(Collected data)
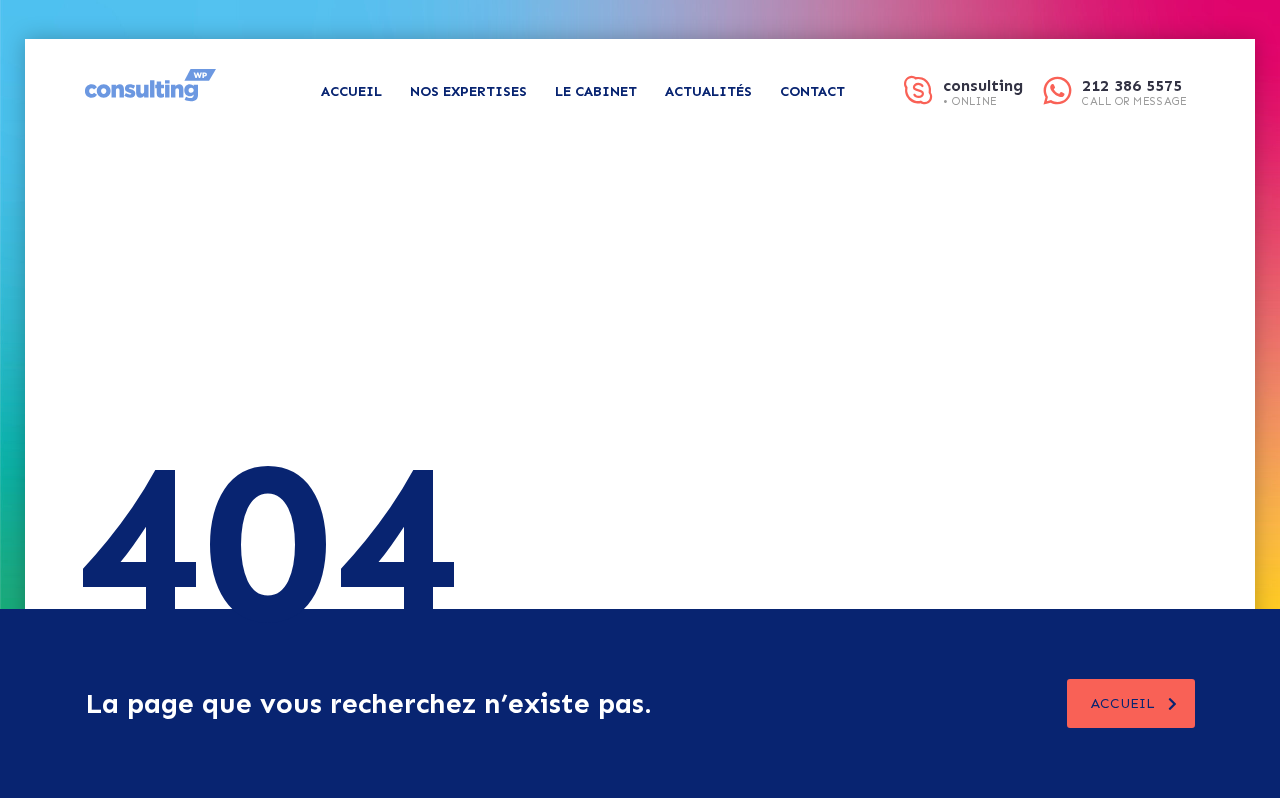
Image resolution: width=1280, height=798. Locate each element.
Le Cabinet (596, 91)
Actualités (708, 91)
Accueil (351, 91)
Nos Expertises (468, 91)
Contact (812, 91)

== Brief ==
Retype the data exactly as it stands, but keep the images out of your copy.

== Solution ==
Image resolution: width=1280, height=798. Locate each element.
Le Cabinet (596, 91)
Actualités (708, 91)
Accueil (351, 91)
Nos Expertises (468, 91)
Contact (812, 91)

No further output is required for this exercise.